- **WHAT THE TASK REQUIRES**: Below are the entries; set down each of them exactly.

[DATA SECTION — start]

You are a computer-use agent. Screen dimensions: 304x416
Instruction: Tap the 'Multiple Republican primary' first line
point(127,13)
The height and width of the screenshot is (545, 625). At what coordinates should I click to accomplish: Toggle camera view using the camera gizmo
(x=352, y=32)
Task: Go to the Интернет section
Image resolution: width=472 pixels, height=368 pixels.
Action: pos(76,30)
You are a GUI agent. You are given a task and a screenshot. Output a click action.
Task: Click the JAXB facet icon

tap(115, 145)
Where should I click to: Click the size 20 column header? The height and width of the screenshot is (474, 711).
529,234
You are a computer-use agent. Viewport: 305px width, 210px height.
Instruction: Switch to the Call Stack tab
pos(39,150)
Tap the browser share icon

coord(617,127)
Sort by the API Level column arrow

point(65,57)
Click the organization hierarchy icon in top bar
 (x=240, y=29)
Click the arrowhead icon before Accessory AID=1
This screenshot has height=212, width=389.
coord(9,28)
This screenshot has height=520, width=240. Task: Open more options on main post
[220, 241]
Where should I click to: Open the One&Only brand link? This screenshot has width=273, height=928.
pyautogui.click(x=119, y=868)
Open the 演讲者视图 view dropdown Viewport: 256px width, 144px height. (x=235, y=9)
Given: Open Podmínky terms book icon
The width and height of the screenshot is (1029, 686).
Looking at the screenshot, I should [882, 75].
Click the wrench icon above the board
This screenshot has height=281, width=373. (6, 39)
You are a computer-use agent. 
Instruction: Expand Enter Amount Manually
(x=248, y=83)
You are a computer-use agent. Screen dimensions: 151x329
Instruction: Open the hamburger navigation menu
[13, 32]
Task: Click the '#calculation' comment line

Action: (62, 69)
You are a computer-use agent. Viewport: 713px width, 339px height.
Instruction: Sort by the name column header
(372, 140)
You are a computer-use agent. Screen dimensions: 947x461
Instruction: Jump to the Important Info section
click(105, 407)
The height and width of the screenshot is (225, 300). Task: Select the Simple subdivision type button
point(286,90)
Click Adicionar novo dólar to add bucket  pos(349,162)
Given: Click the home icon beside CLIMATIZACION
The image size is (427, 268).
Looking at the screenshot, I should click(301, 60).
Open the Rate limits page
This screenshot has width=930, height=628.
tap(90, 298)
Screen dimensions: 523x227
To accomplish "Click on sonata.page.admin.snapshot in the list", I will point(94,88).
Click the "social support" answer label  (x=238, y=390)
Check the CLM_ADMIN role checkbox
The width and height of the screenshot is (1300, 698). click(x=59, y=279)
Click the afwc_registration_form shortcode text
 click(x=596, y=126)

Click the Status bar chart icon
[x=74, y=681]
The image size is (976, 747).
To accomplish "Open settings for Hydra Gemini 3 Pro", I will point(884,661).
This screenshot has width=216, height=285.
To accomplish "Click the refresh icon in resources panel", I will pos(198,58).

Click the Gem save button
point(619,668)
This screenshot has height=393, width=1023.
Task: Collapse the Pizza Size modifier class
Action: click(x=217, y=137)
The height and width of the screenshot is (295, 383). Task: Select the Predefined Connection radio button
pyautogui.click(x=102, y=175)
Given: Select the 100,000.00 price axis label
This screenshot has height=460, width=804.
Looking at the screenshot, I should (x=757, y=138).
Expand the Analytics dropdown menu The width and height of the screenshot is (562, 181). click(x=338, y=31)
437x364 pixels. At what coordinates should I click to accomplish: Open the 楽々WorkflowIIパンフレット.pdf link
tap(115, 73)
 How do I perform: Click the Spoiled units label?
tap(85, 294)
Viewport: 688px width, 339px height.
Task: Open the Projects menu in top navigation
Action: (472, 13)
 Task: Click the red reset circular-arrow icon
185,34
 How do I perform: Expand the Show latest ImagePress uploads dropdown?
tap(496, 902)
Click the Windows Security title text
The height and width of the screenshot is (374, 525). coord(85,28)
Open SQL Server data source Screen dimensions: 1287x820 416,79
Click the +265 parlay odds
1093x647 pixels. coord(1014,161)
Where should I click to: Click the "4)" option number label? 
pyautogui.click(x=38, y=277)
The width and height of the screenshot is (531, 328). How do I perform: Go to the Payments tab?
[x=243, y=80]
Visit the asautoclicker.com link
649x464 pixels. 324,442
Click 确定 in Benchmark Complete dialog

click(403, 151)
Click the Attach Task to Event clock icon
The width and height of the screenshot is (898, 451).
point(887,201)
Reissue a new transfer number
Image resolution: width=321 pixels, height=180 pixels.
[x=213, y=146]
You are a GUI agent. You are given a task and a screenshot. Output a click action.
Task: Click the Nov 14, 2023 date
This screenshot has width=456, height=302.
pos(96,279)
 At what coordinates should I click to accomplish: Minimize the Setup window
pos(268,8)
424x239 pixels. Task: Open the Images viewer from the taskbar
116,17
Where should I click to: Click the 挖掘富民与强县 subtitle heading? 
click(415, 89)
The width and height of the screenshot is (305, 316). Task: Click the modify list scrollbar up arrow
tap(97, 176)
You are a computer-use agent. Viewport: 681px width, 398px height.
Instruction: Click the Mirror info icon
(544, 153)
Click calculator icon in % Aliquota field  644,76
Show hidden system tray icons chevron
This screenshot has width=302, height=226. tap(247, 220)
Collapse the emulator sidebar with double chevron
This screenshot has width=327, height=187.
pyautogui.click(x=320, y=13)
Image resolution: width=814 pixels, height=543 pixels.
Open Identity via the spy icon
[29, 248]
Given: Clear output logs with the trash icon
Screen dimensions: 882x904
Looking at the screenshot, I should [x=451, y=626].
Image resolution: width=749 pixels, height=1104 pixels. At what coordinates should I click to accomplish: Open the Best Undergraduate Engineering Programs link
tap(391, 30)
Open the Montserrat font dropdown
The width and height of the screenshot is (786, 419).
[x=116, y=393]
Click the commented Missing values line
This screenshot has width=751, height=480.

[DATA SECTION — finish]

- **THE COMPLETED TASK**:
You are a computer-use agent. Screen dimensions: 304x416
Instruction: Tap the 'Multiple Republican primary' first line
point(127,13)
The height and width of the screenshot is (545, 625). At what coordinates should I click to accomplish: Toggle camera view using the camera gizmo
(x=352, y=32)
Task: Go to the Интернет section
Image resolution: width=472 pixels, height=368 pixels.
Action: pos(76,30)
You are a GUI agent. You are given a task and a screenshot. Output a click action.
Task: Click the JAXB facet icon

tap(115, 145)
Where should I click to: Click the size 20 column header? The height and width of the screenshot is (474, 711).
529,234
You are a computer-use agent. Viewport: 305px width, 210px height.
Instruction: Switch to the Call Stack tab
pos(39,150)
Tap the browser share icon

coord(617,127)
Sort by the API Level column arrow

point(65,57)
Click the organization hierarchy icon in top bar
 (x=240, y=29)
Click the arrowhead icon before Accessory AID=1
This screenshot has height=212, width=389.
coord(9,28)
This screenshot has height=520, width=240. Task: Open more options on main post
[220, 241]
Where should I click to: Open the One&Only brand link? This screenshot has width=273, height=928.
pyautogui.click(x=119, y=868)
Open the 演讲者视图 view dropdown Viewport: 256px width, 144px height. (x=235, y=9)
Given: Open Podmínky terms book icon
The width and height of the screenshot is (1029, 686).
Looking at the screenshot, I should [882, 75].
Click the wrench icon above the board
This screenshot has height=281, width=373. (6, 39)
You are a computer-use agent. 
Instruction: Expand Enter Amount Manually
(x=248, y=83)
You are a computer-use agent. Screen dimensions: 151x329
Instruction: Open the hamburger navigation menu
[13, 32]
Task: Click the '#calculation' comment line

Action: (62, 69)
You are a computer-use agent. Viewport: 713px width, 339px height.
Instruction: Sort by the name column header
(372, 140)
You are a computer-use agent. Screen dimensions: 947x461
Instruction: Jump to the Important Info section
click(105, 407)
The height and width of the screenshot is (225, 300). Task: Select the Simple subdivision type button
point(286,90)
Click Adicionar novo dólar to add bucket  pos(349,162)
Given: Click the home icon beside CLIMATIZACION
The image size is (427, 268).
Looking at the screenshot, I should click(301, 60).
Open the Rate limits page
This screenshot has width=930, height=628.
tap(90, 298)
Screen dimensions: 523x227
To accomplish "Click on sonata.page.admin.snapshot in the list", I will point(94,88).
Click the "social support" answer label  (x=238, y=390)
Check the CLM_ADMIN role checkbox
The width and height of the screenshot is (1300, 698). click(x=59, y=279)
Click the afwc_registration_form shortcode text
 click(x=596, y=126)

Click the Status bar chart icon
[x=74, y=681]
The image size is (976, 747).
To accomplish "Open settings for Hydra Gemini 3 Pro", I will point(884,661).
This screenshot has width=216, height=285.
To accomplish "Click the refresh icon in resources panel", I will pos(198,58).

Click the Gem save button
point(619,668)
This screenshot has height=393, width=1023.
Task: Collapse the Pizza Size modifier class
Action: click(x=217, y=137)
The height and width of the screenshot is (295, 383). Task: Select the Predefined Connection radio button
pyautogui.click(x=102, y=175)
Given: Select the 100,000.00 price axis label
This screenshot has height=460, width=804.
Looking at the screenshot, I should (x=757, y=138).
Expand the Analytics dropdown menu The width and height of the screenshot is (562, 181). click(x=338, y=31)
437x364 pixels. At what coordinates should I click to accomplish: Open the 楽々WorkflowIIパンフレット.pdf link
tap(115, 73)
 How do I perform: Click the Spoiled units label?
tap(85, 294)
Viewport: 688px width, 339px height.
Task: Open the Projects menu in top navigation
Action: (472, 13)
 Task: Click the red reset circular-arrow icon
185,34
 How do I perform: Expand the Show latest ImagePress uploads dropdown?
tap(496, 902)
Click the Windows Security title text
The height and width of the screenshot is (374, 525). coord(85,28)
Open SQL Server data source Screen dimensions: 1287x820 416,79
Click the +265 parlay odds
1093x647 pixels. coord(1014,161)
Where should I click to: Click the "4)" option number label? 
pyautogui.click(x=38, y=277)
The width and height of the screenshot is (531, 328). How do I perform: Go to the Payments tab?
[x=243, y=80]
Visit the asautoclicker.com link
649x464 pixels. 324,442
Click 确定 in Benchmark Complete dialog

click(403, 151)
Click the Attach Task to Event clock icon
The width and height of the screenshot is (898, 451).
point(887,201)
Reissue a new transfer number
Image resolution: width=321 pixels, height=180 pixels.
[x=213, y=146]
You are a GUI agent. You are given a task and a screenshot. Output a click action.
Task: Click the Nov 14, 2023 date
This screenshot has width=456, height=302.
pos(96,279)
 At what coordinates should I click to accomplish: Minimize the Setup window
pos(268,8)
424x239 pixels. Task: Open the Images viewer from the taskbar
116,17
Where should I click to: Click the 挖掘富民与强县 subtitle heading? 
click(415, 89)
The width and height of the screenshot is (305, 316). Task: Click the modify list scrollbar up arrow
tap(97, 176)
You are a computer-use agent. Viewport: 681px width, 398px height.
Instruction: Click the Mirror info icon
(544, 153)
Click calculator icon in % Aliquota field  644,76
Show hidden system tray icons chevron
This screenshot has width=302, height=226. tap(247, 220)
Collapse the emulator sidebar with double chevron
This screenshot has width=327, height=187.
pyautogui.click(x=320, y=13)
Image resolution: width=814 pixels, height=543 pixels.
Open Identity via the spy icon
[29, 248]
Given: Clear output logs with the trash icon
Screen dimensions: 882x904
Looking at the screenshot, I should [x=451, y=626].
Image resolution: width=749 pixels, height=1104 pixels. At what coordinates should I click to accomplish: Open the Best Undergraduate Engineering Programs link
tap(391, 30)
Open the Montserrat font dropdown
The width and height of the screenshot is (786, 419).
[x=116, y=393]
Click the commented Missing values line
This screenshot has width=751, height=480.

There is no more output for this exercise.